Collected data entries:
>>>

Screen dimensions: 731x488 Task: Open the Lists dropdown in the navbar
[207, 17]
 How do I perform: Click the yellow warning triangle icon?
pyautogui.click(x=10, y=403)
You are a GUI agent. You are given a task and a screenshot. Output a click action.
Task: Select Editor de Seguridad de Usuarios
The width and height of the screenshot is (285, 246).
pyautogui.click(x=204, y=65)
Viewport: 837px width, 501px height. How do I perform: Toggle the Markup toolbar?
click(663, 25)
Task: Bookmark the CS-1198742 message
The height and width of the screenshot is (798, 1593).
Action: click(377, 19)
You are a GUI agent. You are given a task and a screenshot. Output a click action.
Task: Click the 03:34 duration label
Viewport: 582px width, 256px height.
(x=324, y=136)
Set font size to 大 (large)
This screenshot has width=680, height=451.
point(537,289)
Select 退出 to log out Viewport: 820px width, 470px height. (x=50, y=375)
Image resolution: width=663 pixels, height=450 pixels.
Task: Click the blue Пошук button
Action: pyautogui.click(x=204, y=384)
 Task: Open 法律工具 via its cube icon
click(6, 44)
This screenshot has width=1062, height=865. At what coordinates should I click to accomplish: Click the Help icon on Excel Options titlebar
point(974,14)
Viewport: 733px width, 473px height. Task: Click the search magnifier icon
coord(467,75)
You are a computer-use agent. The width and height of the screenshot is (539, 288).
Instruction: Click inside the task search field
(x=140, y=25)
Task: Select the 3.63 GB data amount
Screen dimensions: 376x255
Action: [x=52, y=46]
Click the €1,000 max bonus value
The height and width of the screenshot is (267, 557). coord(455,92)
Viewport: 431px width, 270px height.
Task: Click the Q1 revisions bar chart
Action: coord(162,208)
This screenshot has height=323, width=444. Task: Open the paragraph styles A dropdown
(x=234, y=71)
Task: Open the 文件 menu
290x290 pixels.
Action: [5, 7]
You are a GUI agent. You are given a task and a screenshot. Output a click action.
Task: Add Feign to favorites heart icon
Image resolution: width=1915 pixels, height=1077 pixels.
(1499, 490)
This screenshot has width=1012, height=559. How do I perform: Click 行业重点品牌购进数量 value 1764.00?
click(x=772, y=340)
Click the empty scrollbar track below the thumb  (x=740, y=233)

<<<

Your task -
Line by line, reproduce the data above exactly.

Response to this task -
Screen dimensions: 731x488 Task: Open the Lists dropdown in the navbar
[207, 17]
 How do I perform: Click the yellow warning triangle icon?
pyautogui.click(x=10, y=403)
You are a GUI agent. You are given a task and a screenshot. Output a click action.
Task: Select Editor de Seguridad de Usuarios
The width and height of the screenshot is (285, 246).
pyautogui.click(x=204, y=65)
Viewport: 837px width, 501px height. How do I perform: Toggle the Markup toolbar?
click(663, 25)
Task: Bookmark the CS-1198742 message
The height and width of the screenshot is (798, 1593).
Action: click(377, 19)
You are a GUI agent. You are given a task and a screenshot. Output a click action.
Task: Click the 03:34 duration label
Viewport: 582px width, 256px height.
(x=324, y=136)
Set font size to 大 (large)
This screenshot has width=680, height=451.
point(537,289)
Select 退出 to log out Viewport: 820px width, 470px height. (x=50, y=375)
Image resolution: width=663 pixels, height=450 pixels.
Task: Click the blue Пошук button
Action: pyautogui.click(x=204, y=384)
 Task: Open 法律工具 via its cube icon
click(6, 44)
This screenshot has width=1062, height=865. At what coordinates should I click to accomplish: Click the Help icon on Excel Options titlebar
point(974,14)
Viewport: 733px width, 473px height. Task: Click the search magnifier icon
coord(467,75)
You are a computer-use agent. The width and height of the screenshot is (539, 288).
Instruction: Click inside the task search field
(x=140, y=25)
Task: Select the 3.63 GB data amount
Screen dimensions: 376x255
Action: [x=52, y=46]
Click the €1,000 max bonus value
The height and width of the screenshot is (267, 557). coord(455,92)
Viewport: 431px width, 270px height.
Task: Click the Q1 revisions bar chart
Action: coord(162,208)
This screenshot has height=323, width=444. Task: Open the paragraph styles A dropdown
(x=234, y=71)
Task: Open the 文件 menu
290x290 pixels.
Action: [5, 7]
You are a GUI agent. You are given a task and a screenshot. Output a click action.
Task: Add Feign to favorites heart icon
Image resolution: width=1915 pixels, height=1077 pixels.
(1499, 490)
This screenshot has width=1012, height=559. How do I perform: Click 行业重点品牌购进数量 value 1764.00?
click(x=772, y=340)
Click the empty scrollbar track below the thumb  (x=740, y=233)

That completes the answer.